Material provided:
▬▬▬▬▬▬

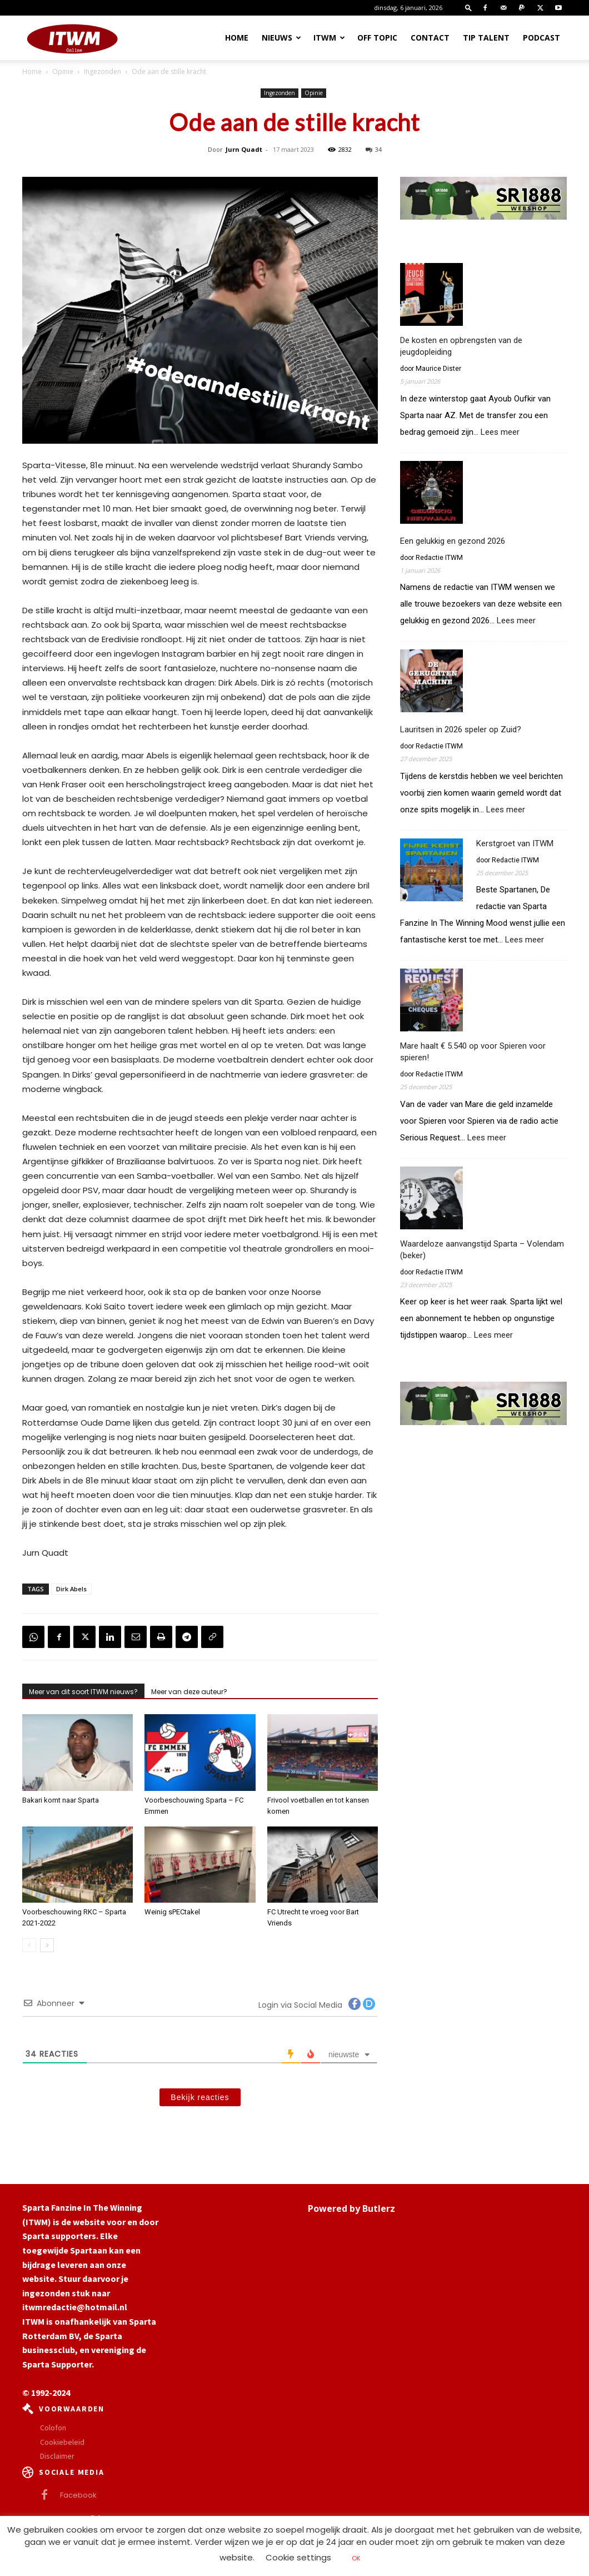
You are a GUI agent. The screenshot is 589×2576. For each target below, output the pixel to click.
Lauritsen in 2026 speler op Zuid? (460, 729)
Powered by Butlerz (351, 2208)
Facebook (78, 2495)
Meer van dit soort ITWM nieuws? (83, 1691)
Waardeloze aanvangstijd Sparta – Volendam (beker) (482, 1249)
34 (374, 149)
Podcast (541, 37)
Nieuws (281, 37)
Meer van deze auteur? (189, 1691)
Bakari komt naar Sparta (60, 1800)
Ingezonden (102, 71)
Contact (430, 37)
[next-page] (47, 1945)
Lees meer (500, 432)
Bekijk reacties (200, 2097)
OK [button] (356, 2558)
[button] (468, 7)
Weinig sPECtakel (172, 1912)
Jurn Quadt (244, 149)
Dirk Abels (71, 1589)
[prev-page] (29, 1945)
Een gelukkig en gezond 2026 (452, 541)
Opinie (62, 71)
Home (236, 37)
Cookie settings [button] (298, 2557)
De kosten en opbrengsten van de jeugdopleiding (461, 346)
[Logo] (72, 38)
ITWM (329, 37)
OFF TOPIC (377, 37)
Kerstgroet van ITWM (514, 843)
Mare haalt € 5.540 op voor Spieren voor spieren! (473, 1052)
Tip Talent (486, 37)
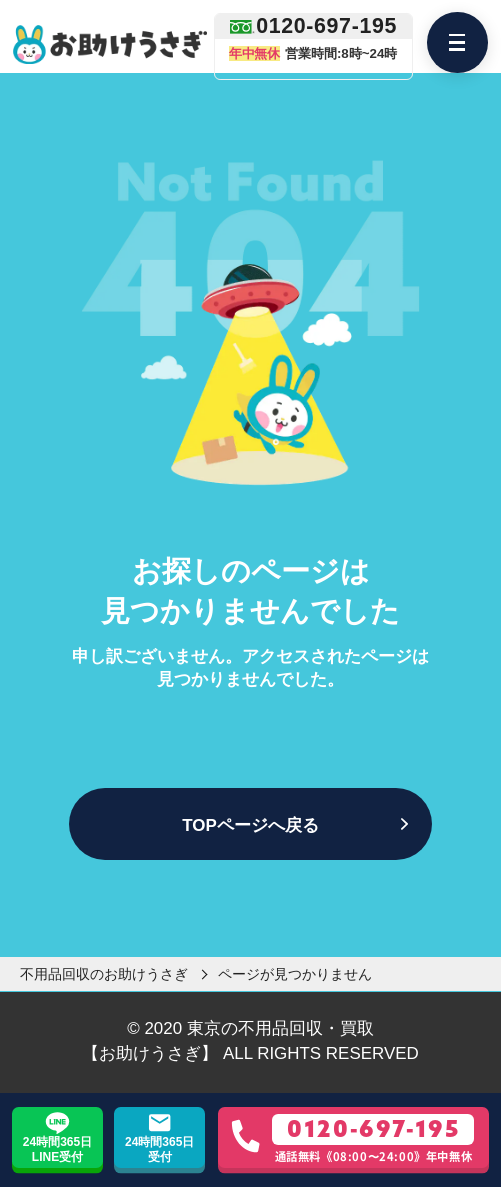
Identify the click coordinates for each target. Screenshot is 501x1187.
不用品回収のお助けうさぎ (104, 974)
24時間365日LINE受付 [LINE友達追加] (57, 1149)
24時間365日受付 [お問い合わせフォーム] (159, 1149)
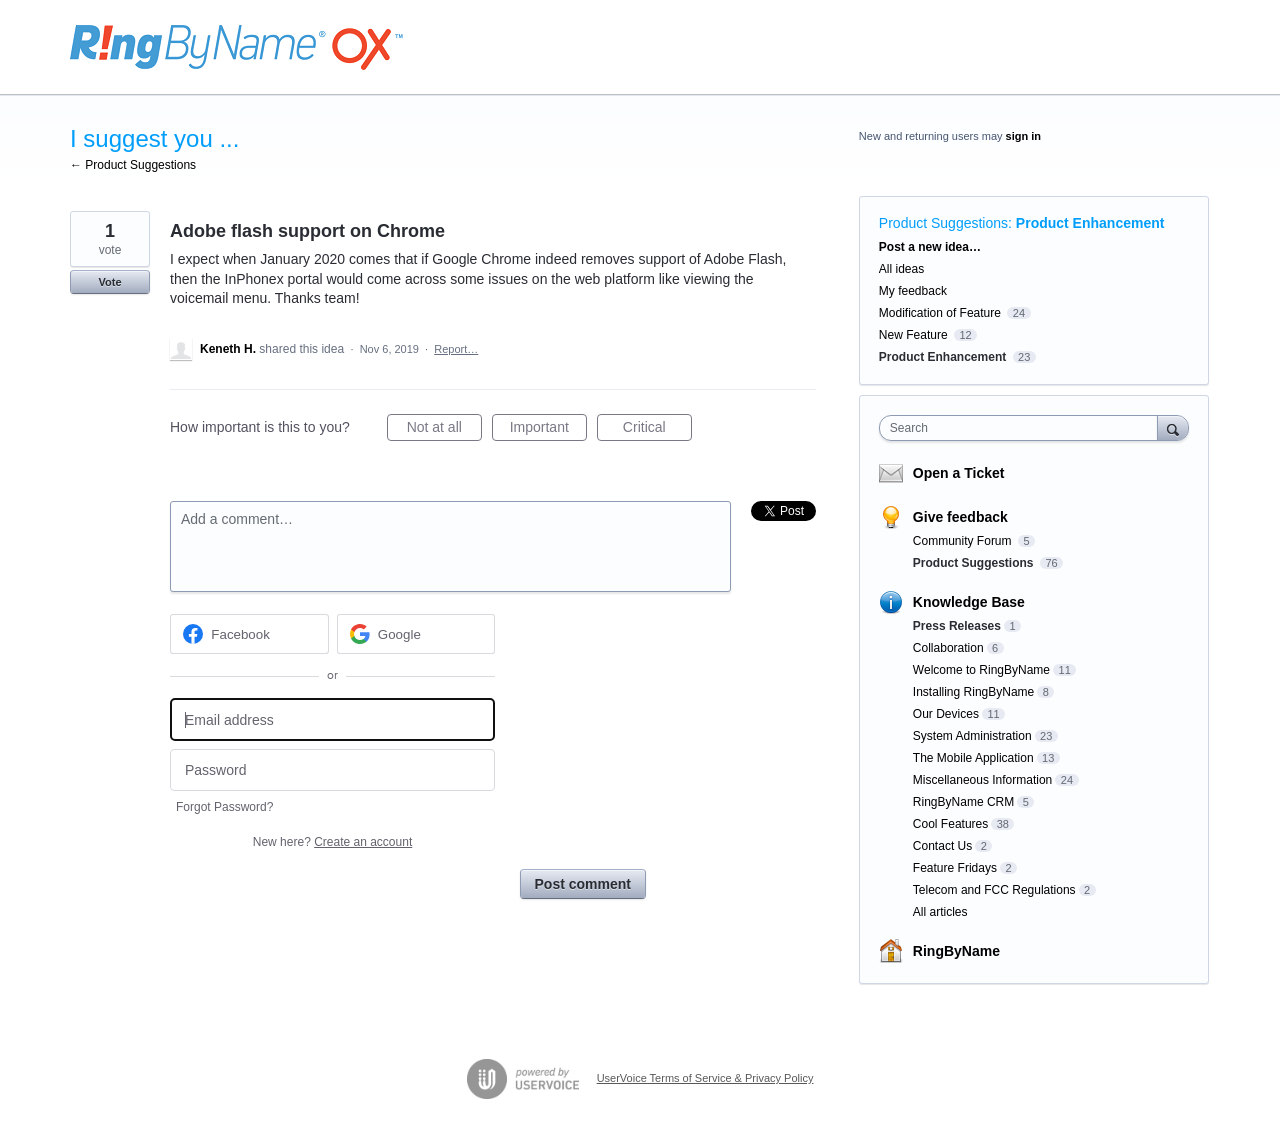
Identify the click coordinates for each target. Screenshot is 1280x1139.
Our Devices (946, 714)
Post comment (583, 884)
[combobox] (1023, 428)
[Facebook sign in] (249, 634)
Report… (456, 349)
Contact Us (942, 846)
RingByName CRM (963, 802)
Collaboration (948, 648)
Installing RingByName (973, 692)
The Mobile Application (973, 758)
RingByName (956, 951)
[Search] (1173, 427)
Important (548, 430)
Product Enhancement (1090, 223)
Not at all (444, 430)
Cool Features (950, 824)
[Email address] (332, 719)
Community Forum (964, 541)
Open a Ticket (959, 473)
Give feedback (960, 517)
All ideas (901, 269)
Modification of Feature (940, 313)
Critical (657, 430)
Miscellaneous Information (982, 780)
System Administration (972, 736)
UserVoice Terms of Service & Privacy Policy (705, 1078)
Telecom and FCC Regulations (994, 890)
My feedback (913, 291)
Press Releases (957, 626)
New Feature (913, 335)
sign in (1023, 136)
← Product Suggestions (133, 165)
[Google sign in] (416, 634)
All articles (940, 912)
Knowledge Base (969, 602)
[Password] (332, 770)
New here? (332, 842)
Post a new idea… (930, 247)
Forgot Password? (224, 807)
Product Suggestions (943, 223)
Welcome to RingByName (981, 670)
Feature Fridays (955, 868)
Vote (109, 282)
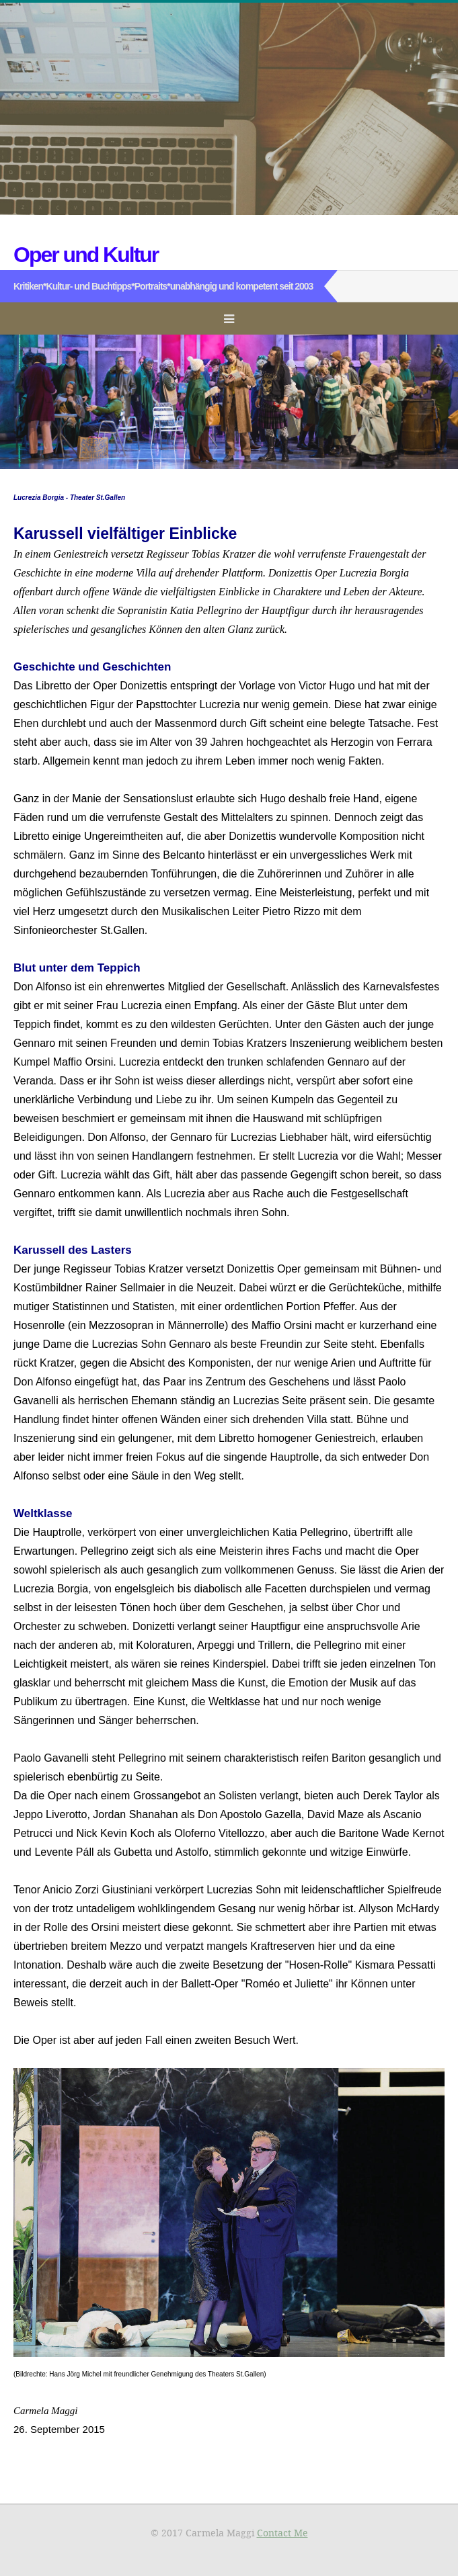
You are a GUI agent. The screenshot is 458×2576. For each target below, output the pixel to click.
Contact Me (282, 2532)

▬▬▬▬▬▬

Given exercise: Rewrite the data from the line that has "Important (548, 430)" through the line that has "Product Suggestions (943, 223)", putting "log in" wherever "sign in" appears and leaving everything else unchanged.

The result:
Important (548, 430)
Product Enhancement (1090, 223)
Not at all (444, 430)
Cool Features (950, 824)
[Email address] (332, 719)
Community Forum (964, 541)
Open a Ticket (959, 473)
Give feedback (960, 517)
All ideas (901, 269)
Modification of Feature (940, 313)
Critical (657, 430)
Miscellaneous Information (982, 780)
System Administration (972, 736)
UserVoice Terms of Service & Privacy Policy (705, 1078)
Telecom and FCC Regulations (994, 890)
My feedback (913, 291)
Press Releases (957, 626)
New Feature (913, 335)
log in (1023, 136)
← Product Suggestions (133, 165)
[Google log in] (416, 634)
All articles (940, 912)
Knowledge Base (969, 602)
[Password] (332, 770)
New here? (332, 842)
Post a new idea… (930, 247)
Forgot Password? (224, 807)
Product Suggestions (943, 223)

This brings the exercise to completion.